A Boiler For This Old Dungeon With A Swimming Pool

Re: A Boiler For This Old Dungeon With A Swimming Pool

PostBy: Carbon12 On: Tue Oct 15, 2013 7:37 pm

@ Dalmationgirl61: you're a braver man than I Gungedin! Quite the fixer upper you have. Maybe I missed it in the posts but what is your ultimate goal for the structure,......simply residential???
Carbon12
 
Stoker Coal Boiler: Keystoker KA-6
Coal Size/Type: Rice/Anthracite
Other Heating: Heat Pump/Forced Hot Air Oil Furnace

Re: A Boiler For This Old Dungeon With A Swimming Pool

PostBy: Pacowy On: Tue Oct 15, 2013 7:52 pm

dalmatiangirl61 wrote: I'm thinking a 400,000 btu boiler that is sitting in my room would keep it warm without any need for radiators in my room, just run steam lines to pool room and the front hallway :lol:

I think baseboard rads are hideous, and most I've seen have pipes coming up through floor which is just not possible here, so I'm thinking some big cast iron rads, run pipes along ceiling and drops to the rads.

I would prefer to do hot water instead of steam, primarily for the safety factor, secondly so I do not have to pay a boiler inspector to travel out here every year.

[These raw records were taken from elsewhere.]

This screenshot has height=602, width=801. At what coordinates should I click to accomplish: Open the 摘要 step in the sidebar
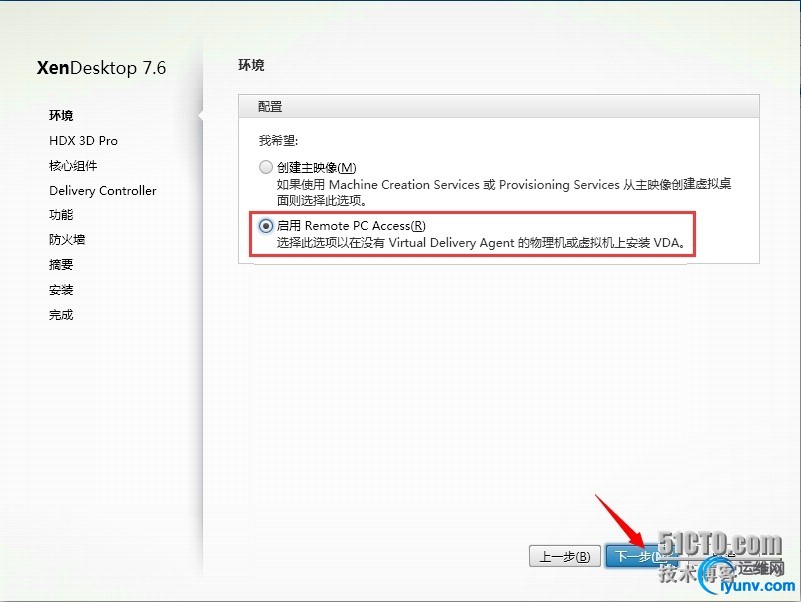61,264
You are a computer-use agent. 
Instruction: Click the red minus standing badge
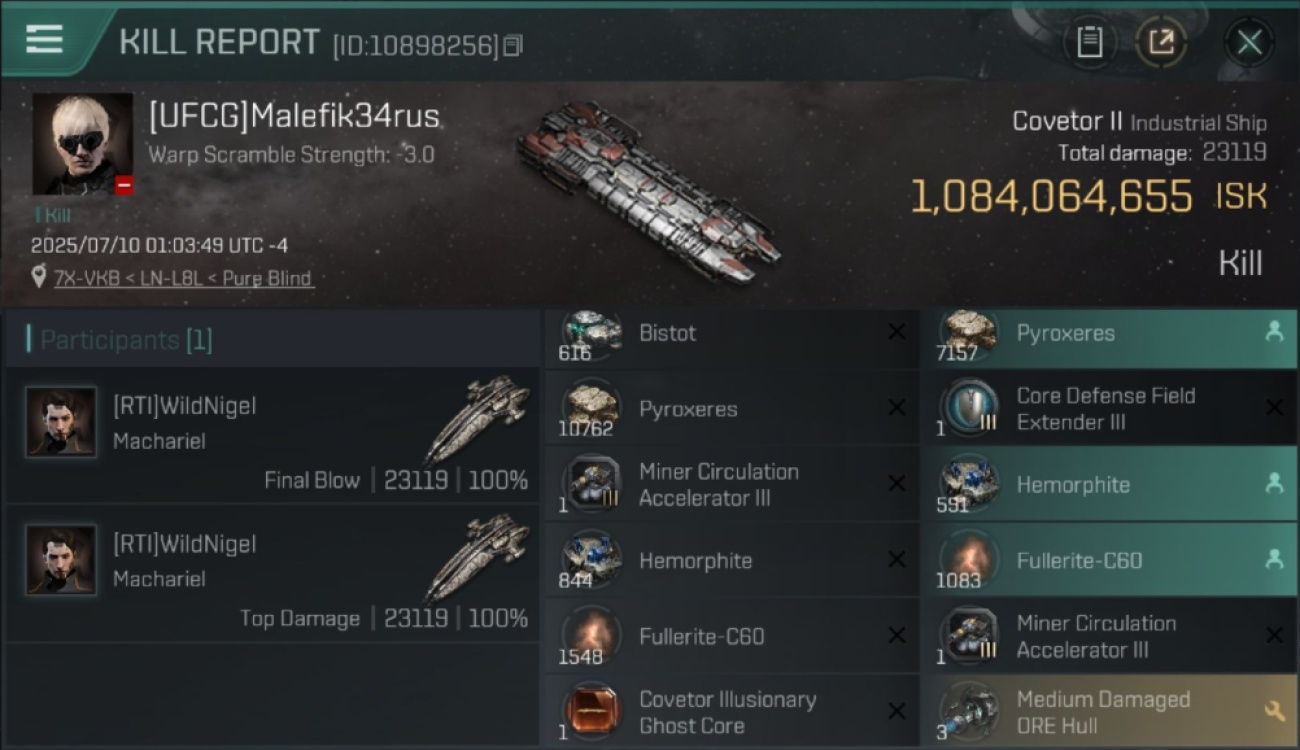(x=124, y=185)
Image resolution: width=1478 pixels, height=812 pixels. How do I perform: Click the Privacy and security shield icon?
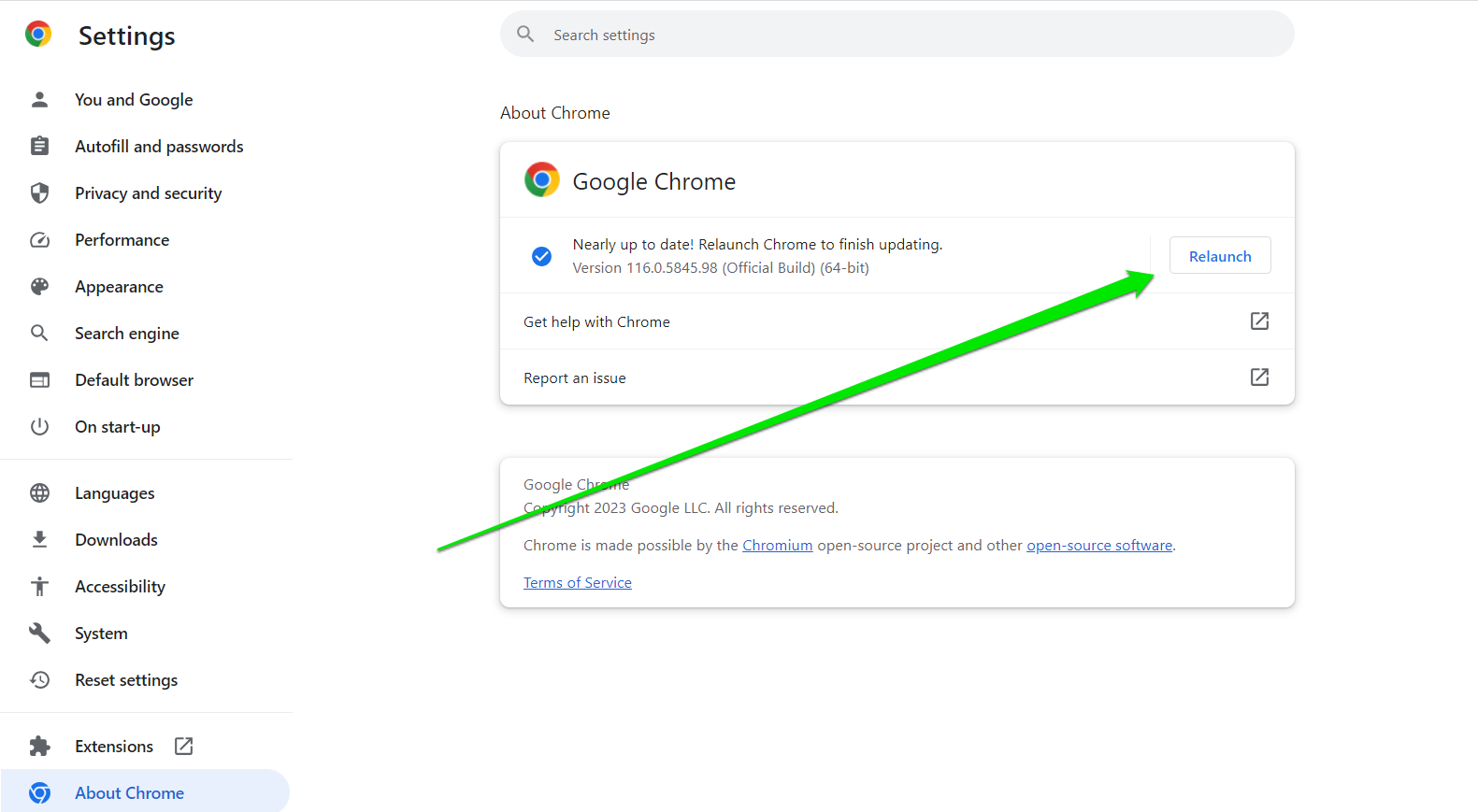point(39,193)
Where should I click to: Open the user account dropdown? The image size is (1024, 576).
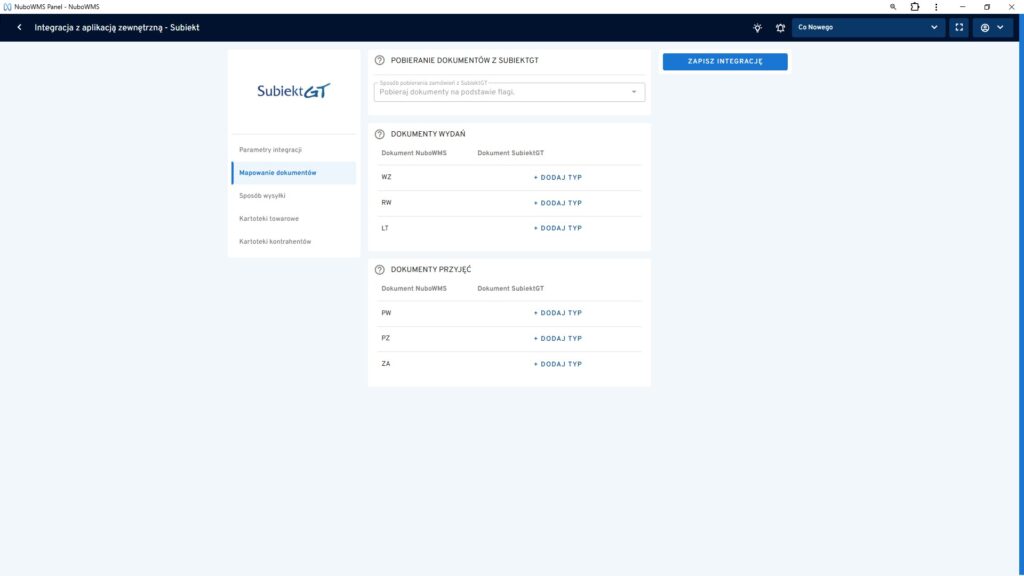click(x=992, y=28)
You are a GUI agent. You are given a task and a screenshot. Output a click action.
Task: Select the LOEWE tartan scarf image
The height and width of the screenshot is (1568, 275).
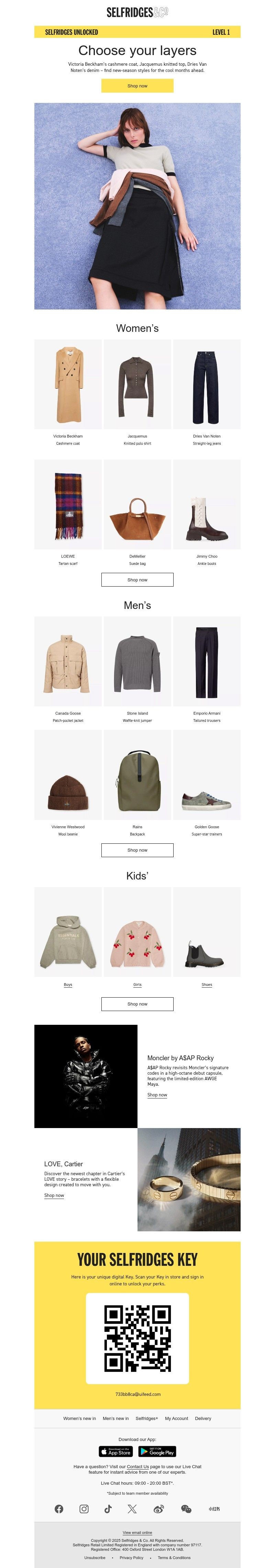68,505
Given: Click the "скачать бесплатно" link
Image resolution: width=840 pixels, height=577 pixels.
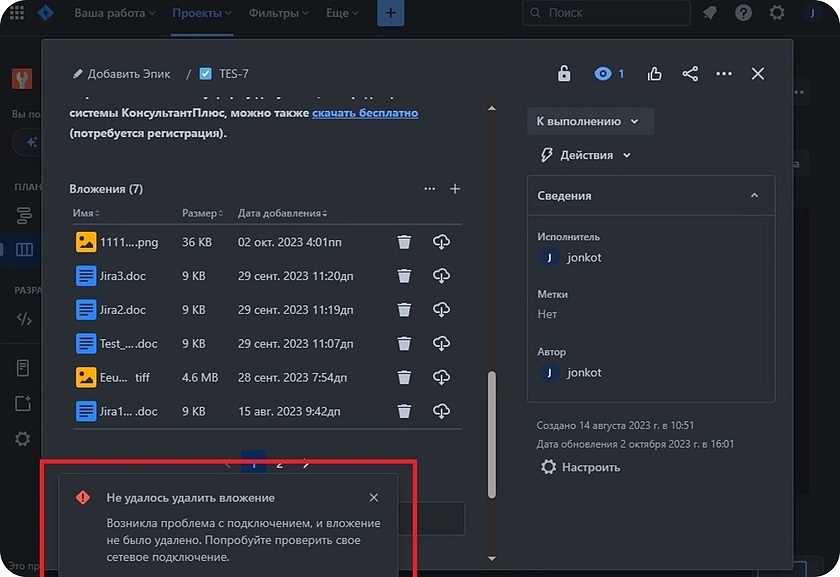Looking at the screenshot, I should (365, 114).
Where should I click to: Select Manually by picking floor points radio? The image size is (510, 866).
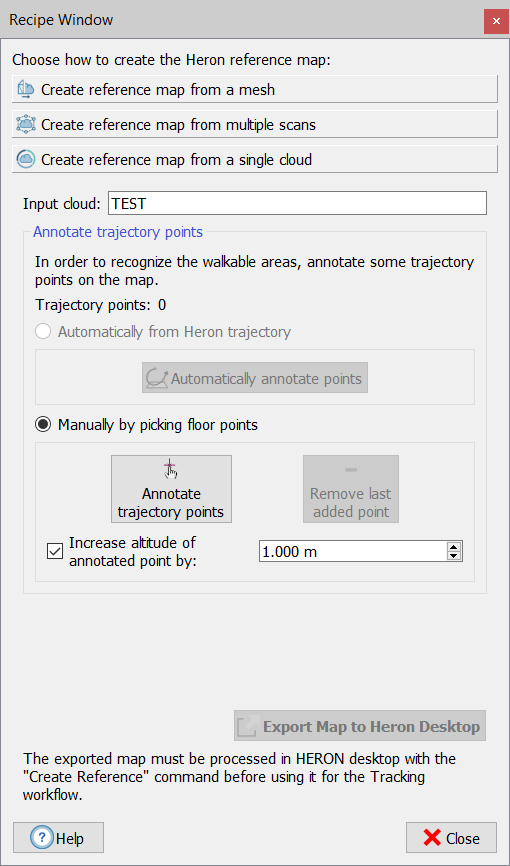pos(42,425)
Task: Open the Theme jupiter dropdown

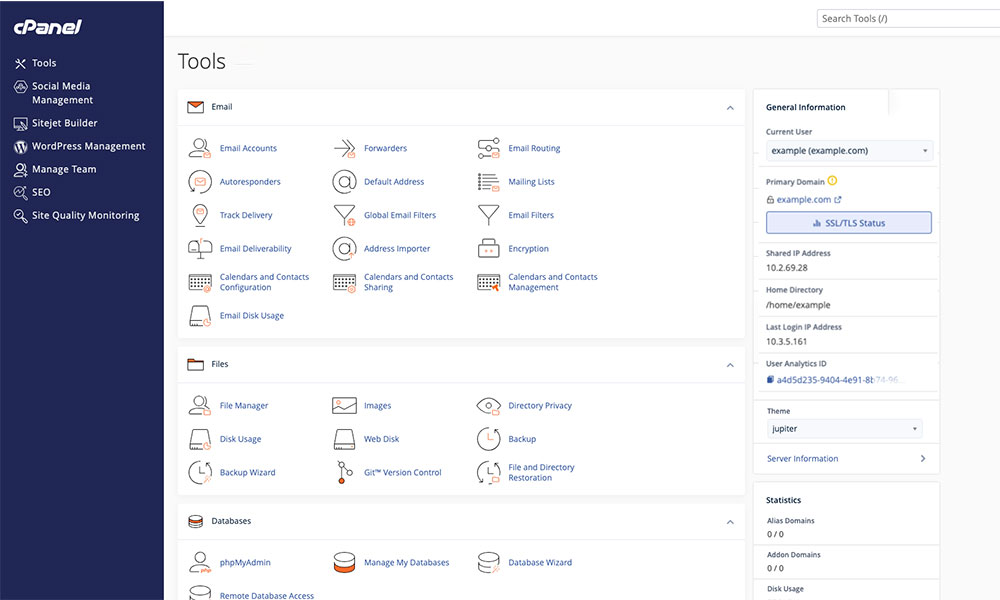Action: coord(844,429)
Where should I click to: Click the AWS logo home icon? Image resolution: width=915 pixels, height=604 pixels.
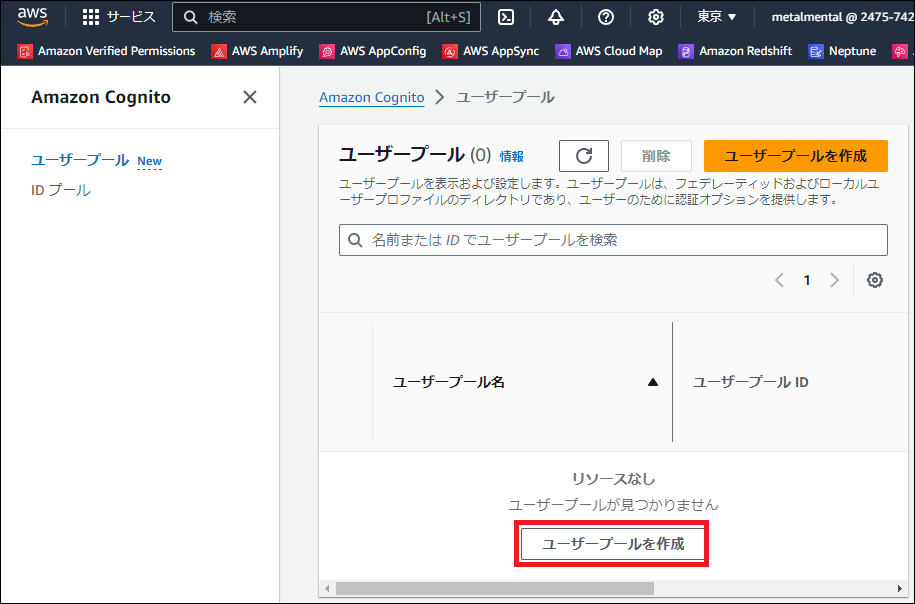32,16
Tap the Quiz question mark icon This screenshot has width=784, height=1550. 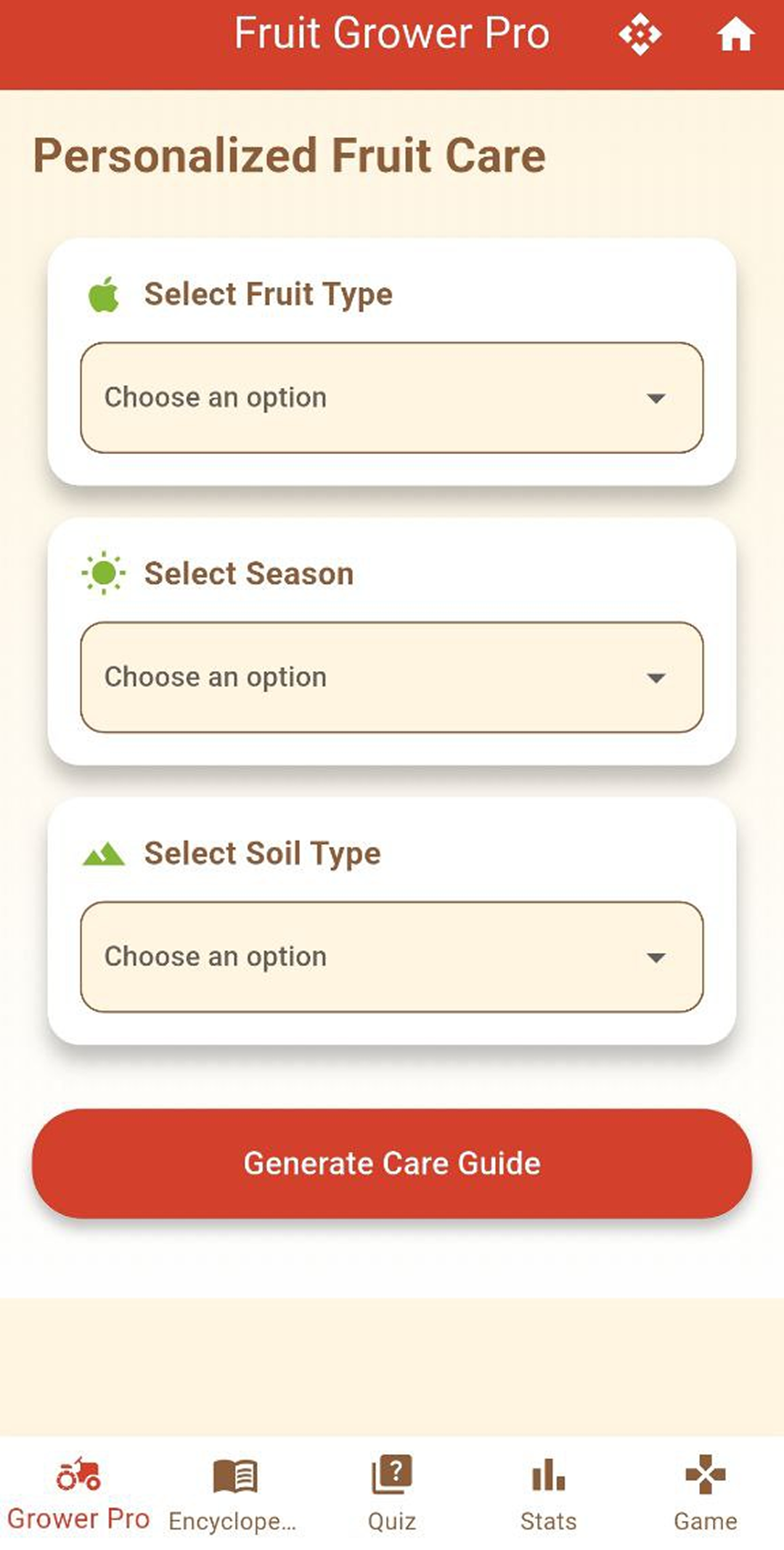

I was going to mention that a big boiler running without jackets will function effectively as a radiator, but I guess you beat me to it.

I'm not sure about going back to steam. You might distribute the steam the way you describe, but I think the returns generally would need to be lower than the rads. Plus, while a steam system would be authentic, I suspect the installation would be a bear. Please forgive me for asking, but I was wondering what you would think of some type of big water-to-air heat exchangers, sort of a DIY modine-setup? With the right blowers they could be quiet and inconspicuous, and put on their own zones (e.g., one at each end of the 90' room) they could distribute the needed heat on demand (much easier to zone than steam).

Mike
Pacowy
 
Stoker Coal Boiler: H.B. Smith 350 Mills boiler/EFM 85R stoker
Coal Size/Type: Buckwheat/anthracite

Re: A Boiler For This Old Dungeon With A Swimming Pool

PostBy: mozz On: Tue Oct 15, 2013 8:19 pm

I still think this is a April fools joke. Anyone else?
mozz
 
Stoker Coal Boiler: Axeman Anderson 1982 AA-130 Steam

Visit Lehigh Anthracite

Re: A Boiler For This Old Dungeon With A Swimming Pool

PostBy: Pacowy On: Tue Oct 15, 2013 8:49 pm

Not me.

Mike
Pacowy
 
Stoker Coal Boiler: H.B. Smith 350 Mills boiler/EFM 85R stoker
Coal Size/Type: Buckwheat/anthracite

Re: A Boiler For This Old Dungeon With A Swimming Pool

PostBy: agcowvet On: Tue Oct 15, 2013 9:16 pm

Not me--the place sounds familiar from oldhouseweb maybe? Sorry to say I haven't got any real useful info to add, but, wow, good luck, hope you have deep pockets!
agcowvet
 
Hot Air Coal Stoker Furnace: efm AF150
Hand Fed Coal Stove: Hitzer 50-93
Other Heating: Newmac NL-2 (oil)

Re: A Boiler For This Old Dungeon With A Swimming Pool

PostBy: KLook On: Tue Oct 15, 2013 10:03 pm

It appears to be a small electric space heater in a fireplace! Lol!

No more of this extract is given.